Pasuruan – Polemik penangkapan dua tersangka kasus pembongkaran Makam Serambi Winongan, Desa Winongan Kidul, Kecamatan Winongan, Kabupaten Pasuruan, kini berlanjut ke meja hijau. Salah satu tersangka, Muhammad Su’ud alias Gus Tom, melalui Tim Kuasa Hukumnya, resmi mengajukan permohonan praperadilan di Pengadilan Negeri Pasuruan, (Selasa, 21/10/2025).
Permohonan yang terdaftar dengan Nomor Register PN BIL-68F19EEA31B4D itu diajukan dengan termohon Kepolisian Resor Pasuruan, dan kini menunggu jadwal sidang.

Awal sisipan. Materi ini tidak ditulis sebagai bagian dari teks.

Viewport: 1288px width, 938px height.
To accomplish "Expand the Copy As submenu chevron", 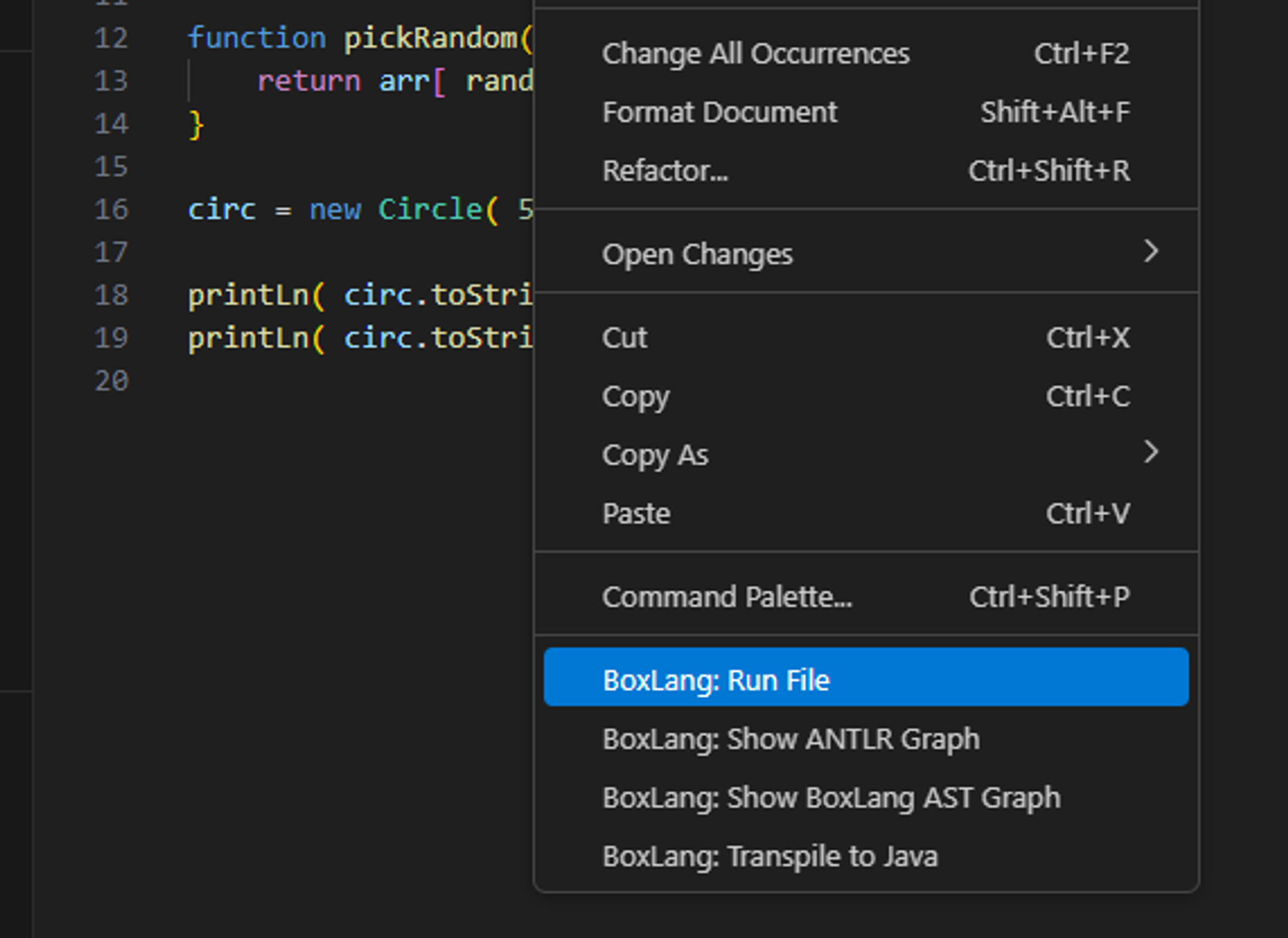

Sebelumnya, Gus Tom ditangkap oleh tim Polda Jawa Timur pada 2 Oktober 2025 di kediamannya di Jalan Mujamil, Singosari, Malang, lantaran diduga sebagai pelaku pengerusakan bangunan di area makam Serambi Winongan. Setelah penangkapan, ia langsung dibawa ke Polres Pasuruan dan kemudian diperiksa di Polda Jawa Timur, tempat di mana ia kini ditahan.

(Tim Kuasa Hukum Muhammad Su’ud alias Gus Tom)
Dalam berkas permohonan praperadilan Nomor: 007/LONP/X/2025, yang ditandatangani oleh tim kuasa hukumnya, menilai penangkapan dan penetapan tersangka terhadap Gus Tom cacat hukum secara fundamental.
Tim Kuasa hukum menyebut penangkapan dilakukan tanpa surat pemanggilan terlebih dahulu, serta petugas tidak menunjukkan surat tugas maupun surat perintah penangkapan kepada tersangka saat itu. Bahkan, tembusan surat penangkapan tidak diberikan kepada keluarga, sebagaimana diatur dalam Pasal 18 ayat (1) dan (3) KUHAP.
Lebih lanjut, Tim Kuasa Hukum menyoroti adanya kejanggalan tanggal surat penyidikan. Berdasarkan dokumen yang diajukan, Surat Perintah Penyidikan (SP.Sidik) dan Surat Perintah Tugas (SP.Gas) diterbitkan pada 2 September 2025, sementara peristiwa yang disangkakan baru terjadi 1 Oktober 2025, dan laporan polisi juga baru dibuat di hari yang sama.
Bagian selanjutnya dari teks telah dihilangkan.